Start of Extracted text
Research last year by VisitBritain found 33 per cent of those visiting the UK for work from outside Europe extended their stay beyond the business purpose, compared to 12 per cent from within Europe.
One of the factors was when there was a visa requirement, it made sense to capitalise on a business trip by adding a leisure element.
While negotiations are still at a sensitive stage, the Department for Exiting the European Union (DExEU) says it is committed to agreeing a “reciprocal labour mobility framework” and a “comprehensive deal on air services”.
“Business travel is of vital economic importance both for the UK and the EU, and it is mutually beneficial for this to remain as frictionless as possible after Brexit,” DExEU says.
Business travel vitally important for UK economy
The UK’s business travel spend grew 7 per cent to almost £39 billion in 2016, according to latest GBTA research and Carlson Wagonlit Travel UK and Ireland country director Johan Wilson believes any impacts will be operationally, rather than on growth.
Indeed, the top five UK travel management companies, which include CWT, Amex, HRG, FCM and BCD Travel, saw their combined UK sales grow 6.6 per cent from £4.348 billion in 2016 to £4.635 billion in 2017.
“Business travel is going to happen anyway and the world will not end with Brexit,” says Mr Wilson. “The question is how much more cumbersome that will be.”
Business travel is going to happen anyway and the world will not end with Brexit
Deloitte risk advisory director Bob Judson says Brexit is a “business risk like any other and it can be planned for and managed”, but adds the outlook for the aviation sector is unclear.
“Key issues such as ongoing membership of the European Aviation Safety Authority remain in flux,” he points out.
End of Extracted text
Start of Supplied data
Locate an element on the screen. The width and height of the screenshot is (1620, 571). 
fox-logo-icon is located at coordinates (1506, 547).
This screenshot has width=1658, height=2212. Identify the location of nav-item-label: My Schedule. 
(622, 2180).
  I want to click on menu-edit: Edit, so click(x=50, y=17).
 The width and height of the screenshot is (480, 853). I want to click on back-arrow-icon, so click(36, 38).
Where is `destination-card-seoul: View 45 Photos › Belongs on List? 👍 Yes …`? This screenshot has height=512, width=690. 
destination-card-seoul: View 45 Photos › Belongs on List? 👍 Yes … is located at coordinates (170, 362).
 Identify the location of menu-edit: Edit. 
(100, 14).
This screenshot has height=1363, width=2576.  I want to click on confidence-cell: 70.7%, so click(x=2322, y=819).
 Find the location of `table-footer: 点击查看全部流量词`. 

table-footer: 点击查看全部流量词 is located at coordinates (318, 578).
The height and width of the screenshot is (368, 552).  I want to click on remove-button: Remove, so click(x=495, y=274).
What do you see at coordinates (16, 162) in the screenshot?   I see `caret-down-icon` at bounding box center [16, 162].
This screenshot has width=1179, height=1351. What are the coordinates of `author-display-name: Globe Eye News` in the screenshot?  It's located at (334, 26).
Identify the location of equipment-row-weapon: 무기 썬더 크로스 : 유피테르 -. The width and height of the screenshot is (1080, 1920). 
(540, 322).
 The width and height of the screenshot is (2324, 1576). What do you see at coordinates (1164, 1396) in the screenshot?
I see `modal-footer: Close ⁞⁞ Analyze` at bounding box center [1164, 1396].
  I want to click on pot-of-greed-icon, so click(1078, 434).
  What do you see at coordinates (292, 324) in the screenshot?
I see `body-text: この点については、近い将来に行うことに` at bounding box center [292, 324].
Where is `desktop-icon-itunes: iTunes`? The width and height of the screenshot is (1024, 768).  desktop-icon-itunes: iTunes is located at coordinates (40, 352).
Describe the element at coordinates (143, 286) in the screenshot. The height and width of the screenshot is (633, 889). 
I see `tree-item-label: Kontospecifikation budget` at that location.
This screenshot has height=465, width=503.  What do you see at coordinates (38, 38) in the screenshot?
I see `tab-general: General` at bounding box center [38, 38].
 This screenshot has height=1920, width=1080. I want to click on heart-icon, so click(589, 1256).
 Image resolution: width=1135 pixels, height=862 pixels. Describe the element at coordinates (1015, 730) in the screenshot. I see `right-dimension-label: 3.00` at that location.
End of Supplied data
Job 1:
According to the article on Brexit and business travel, how much did UK business travel spending reach in 2016?
Job 2:
Put this sentence from the article on Brexit and business travel into French: "One of the factors was when there was a visa requirement, it made sense to capitalise on a business trip by adding a leisure element."
Job 3:
Pick up the article on Brexit and business travel after its final sentence and keep writing.

Your response 1:
Almost £39 billion, a 7 per cent rise.

Your response 2:
L'un des facteurs était que, lorsqu'un visa était exigé, il était logique de tirer parti d'un voyage d'affaires en y ajoutant un volet loisirs.

Your response 3:
A lack of agreement on aviation, including flying rights with the EU and other countries, could have multiple implications, including duplication of safety certification, disruption to the framework for aircraft flying between markets, tariff-related costs on airport and airline supply chains, and cost and time to change technology systems, says Mr Judson.
Brexit knocked UK off top spot for European business travel
While in 2017 the UK was the top destination for European business travel, according to BCD Travel’s Cities and Trends report, a recent survey by Reuters revealed 76 financial services companies with UK operations have plans to relocate staff or restructure their business post-Brexit.
Business Visits and Events Partnership vice chair Simon Hughes adds the organisation has anecdotal reports of major European congresses considering moving their large-scale conferences out of the UK to mainland Europe.
But despite predictions of a mass migration to the EU in preparation for Brexit, many companies are holding steady, with big hitter Google committing to a £1-billion London super headquarters and Bloomberg opening its own £1-billion European HQ in the capital last year.
“For many companies, it is business as usual, but now the challenge is in making sure that government recognises Brexit could also be an opportunity to make significant changes to areas such as air passenger duty that currently limit the UK’s competitiveness,” says Mr Hughes.